To assess the profile of liver enzymes in subjects with impaired glucose tolerance (IGT), new onset treatment naive T2DM and normal glucose tolerance (NGT) with and without NAFLD.
NAFLD was significantly associated with higher alanine aminotransferase (ALT) and gamma-glutamyl transferase (GGT) but not ALP levels in IGT and T2DM patients. ALT, GGT significant correlated with waist circumference, body mass index, fasting insulin, homeostatic model assessment- insulin resistance, fasting blood glucose, high density lipoprotein cholesterol and triglyceride. 57% of NAFLD patients had normal ALT between 25 and 40 U/L, 53% of NAFLD subjects had normal GGT between 15 and 30 U/L. ALT <25 U/L and GGT <15 U/L had highest negative predictivity whereas ALT >40 U/L and GGT > 30 U/L had highest positive predictivity for presence of NAFLD in our study sample.
Mild elevations of liver enzymes in the upper normal range are associated with features of metabolic syndrome and NAFLD even in IGT and recently detected T2DM patients. Novel cut-offs for liver enzymes are warranted in order to prevent unnecessary diagnostic work-ups and early detection of NAFLD to reduce the risk of cirrhosis, hepatocellular carcinoma and classical cardiovascular disease in T2DM and IGT patients.
The prevalence of non-alcoholic fatty liver disease (NAFLD) has doubled during the last 20 years and is the number one cause of liver disease in the western countries. But recent data confirm that NAFLD play an equally important role worldwide.  NAFLD is diagnosed in clinical settings using ultrasound imaging as a liver biopsy is not practically feasible. In developing countries like India, affordability of ultrasound imaging modalities may be a crucial factor.

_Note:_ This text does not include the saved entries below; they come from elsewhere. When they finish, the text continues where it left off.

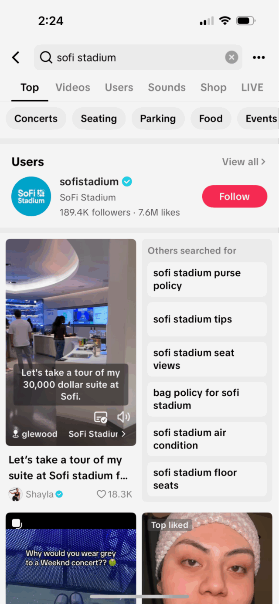Mute the suite tour video audio
279x604 pixels.
(x=123, y=417)
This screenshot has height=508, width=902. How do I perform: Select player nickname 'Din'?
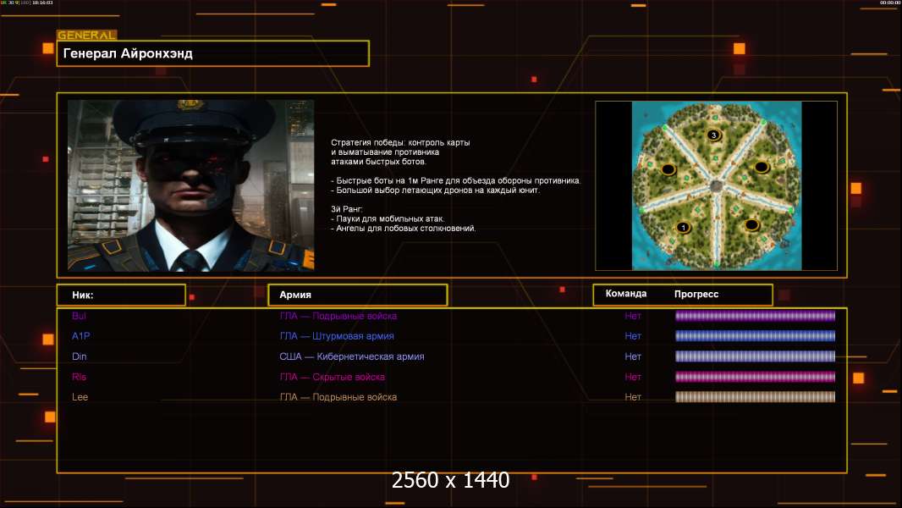coord(80,356)
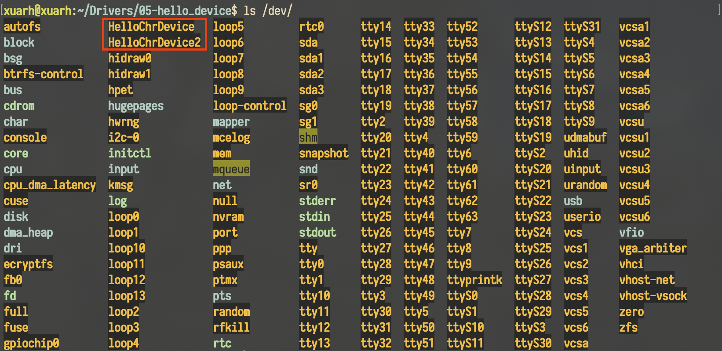The width and height of the screenshot is (722, 351).
Task: Click the stderr link entry
Action: [x=317, y=201]
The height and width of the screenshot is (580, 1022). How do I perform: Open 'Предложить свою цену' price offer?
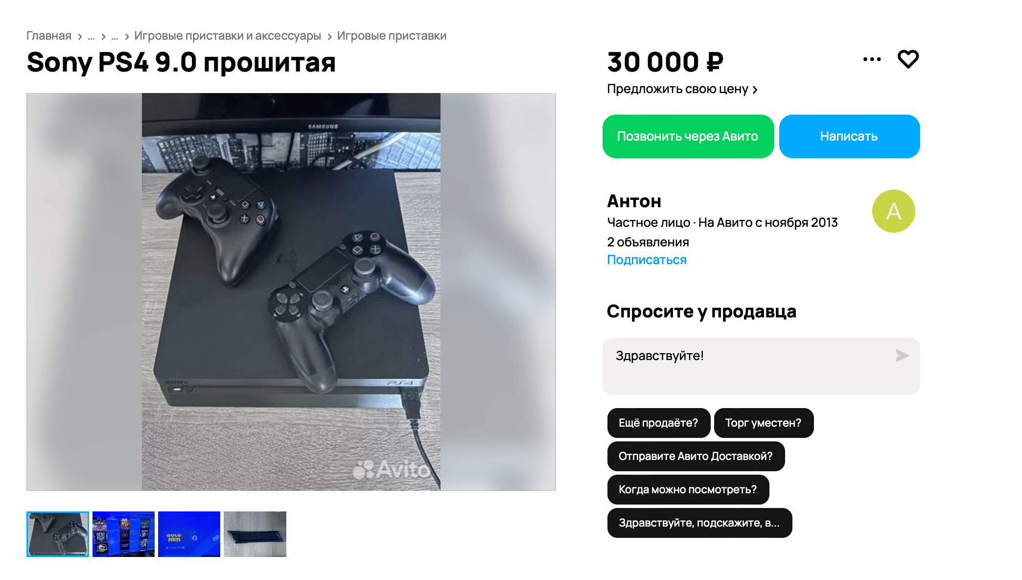pos(682,89)
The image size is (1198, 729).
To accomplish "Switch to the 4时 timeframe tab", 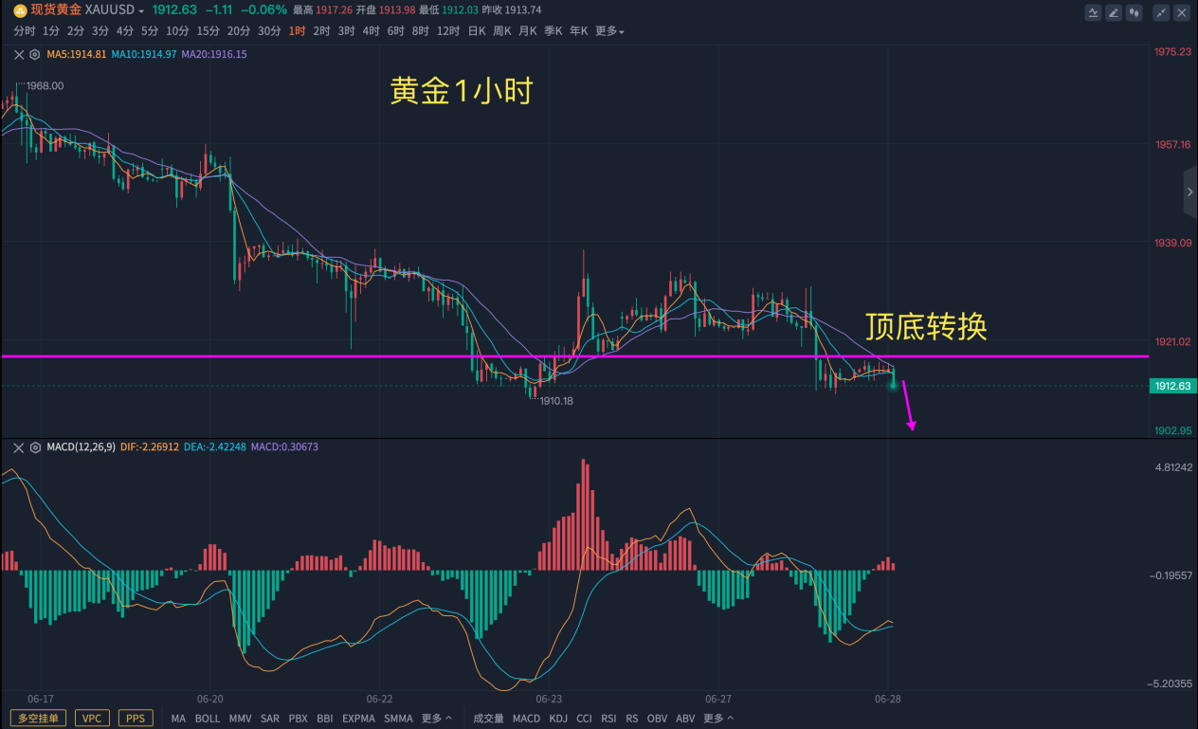I will pos(371,31).
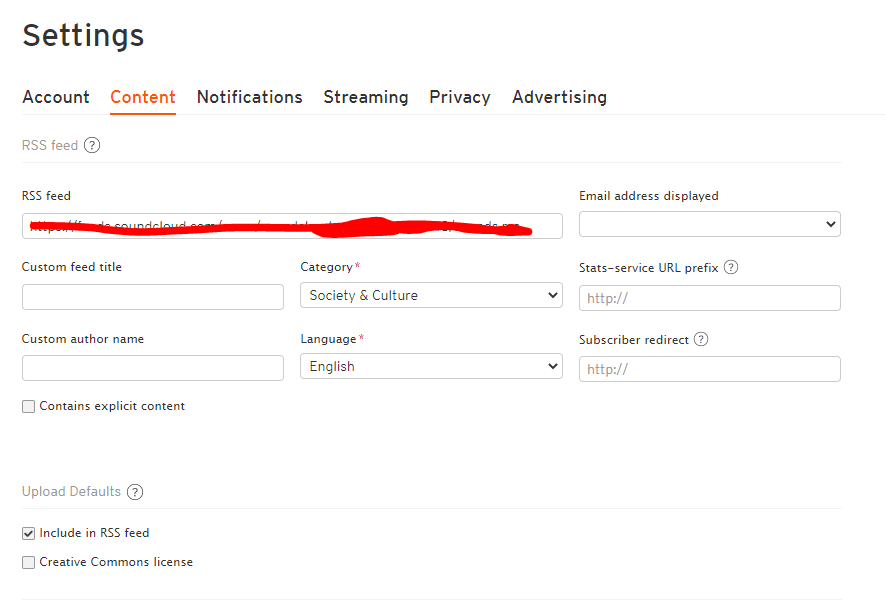Switch to the Account tab
Viewport: 886px width, 600px height.
56,97
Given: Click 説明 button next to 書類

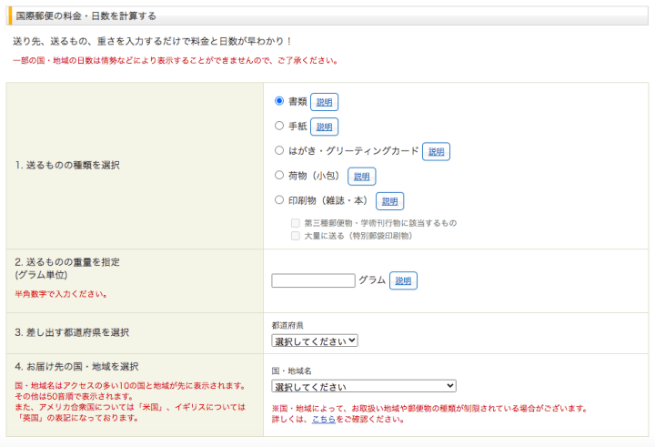Looking at the screenshot, I should (324, 102).
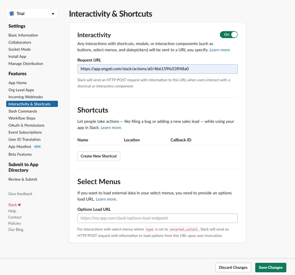Navigate to Incoming Webhooks
Viewport: 295px width, 275px height.
point(26,97)

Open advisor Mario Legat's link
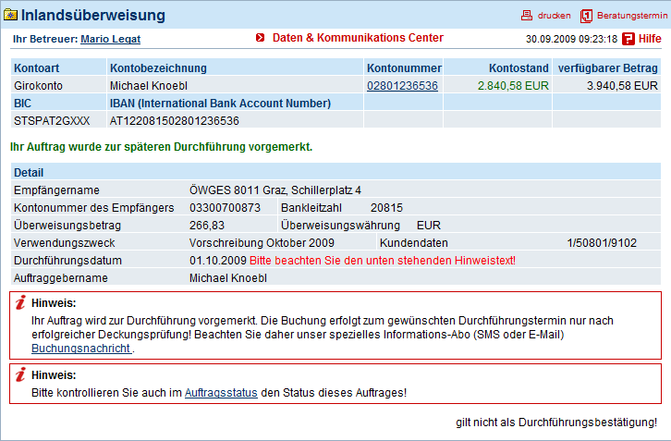click(x=110, y=39)
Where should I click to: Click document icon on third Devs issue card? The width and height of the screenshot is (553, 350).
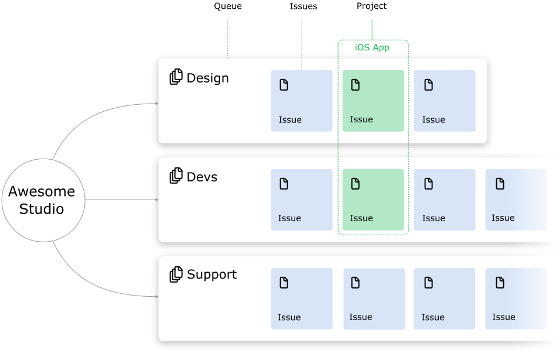click(x=428, y=184)
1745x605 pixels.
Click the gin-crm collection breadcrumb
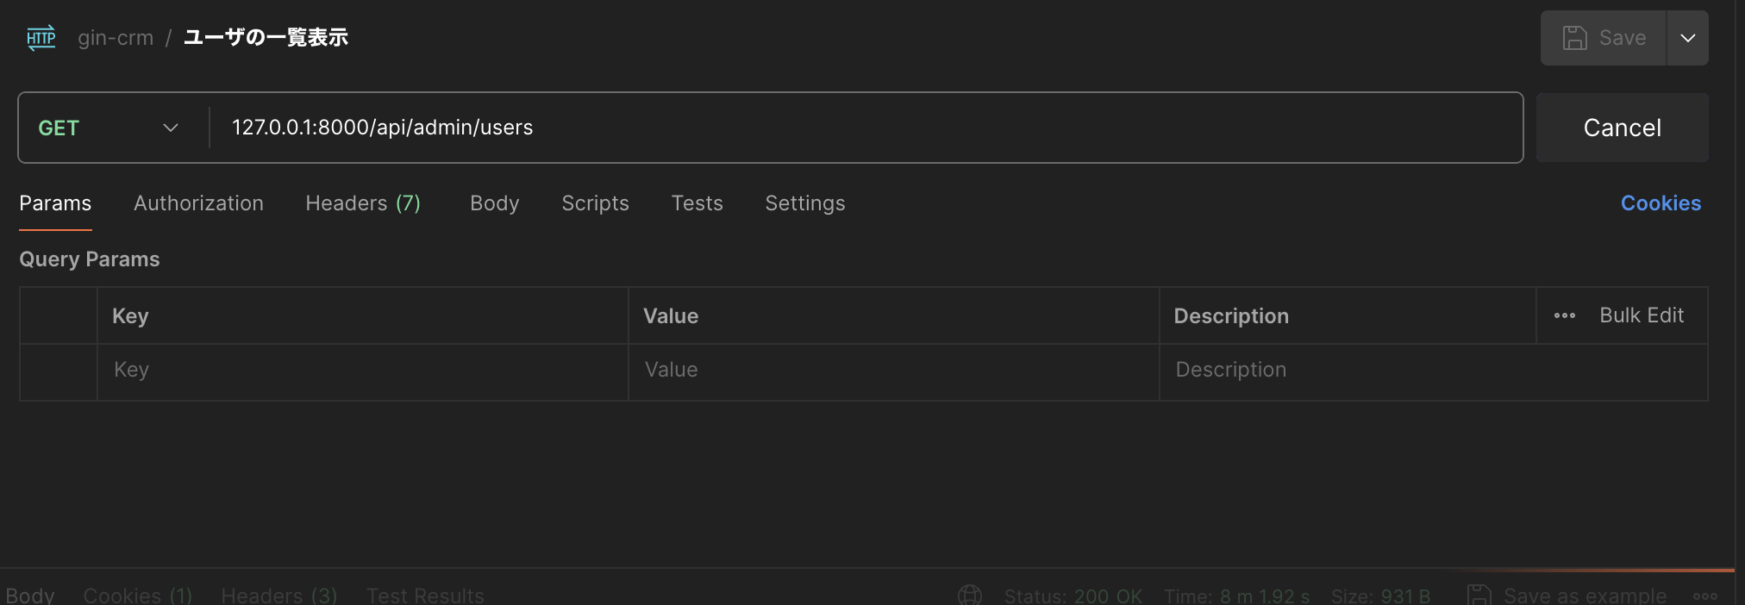(x=116, y=38)
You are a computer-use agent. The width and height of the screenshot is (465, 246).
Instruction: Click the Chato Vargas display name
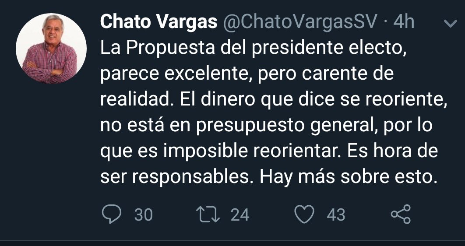pyautogui.click(x=159, y=22)
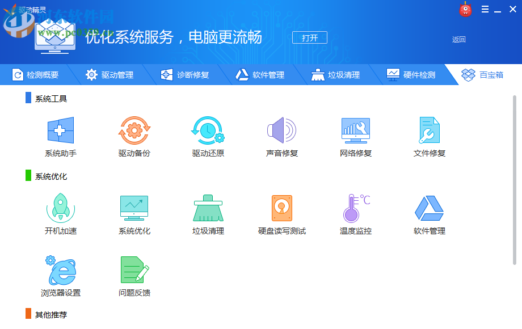
Task: Open the hamburger menu in the title bar
Action: point(485,9)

Thus World Gastroenterology Organisation guidelines prescribe a hierarchical resource-sensitive approach.  Aspartate aminotransferase (AST), alanine aminotransferase (ALT), gamma-glutamyl transferase (GGT) and other markers of liver injury may be useful surrogate measures of NAFLD. NAFLD is closely related to insulin resistance, obesity, metabolic syndrome, and diabetes: Triggers for testing of liver enzymes and considering a diagnosis of NAFLD. We need novel cut-offs for liver enzymes as a qualifying criteria for patients to undergo ultrasonography for detection of NAFLD, but there is a paucity of data from Indian literature in this regard. We studied the profile of liver enzymes in NAFLD in patients with impaired glucose tolerance (IGT) and newly detected untreated type 2 diabetes mellitus (T2DM).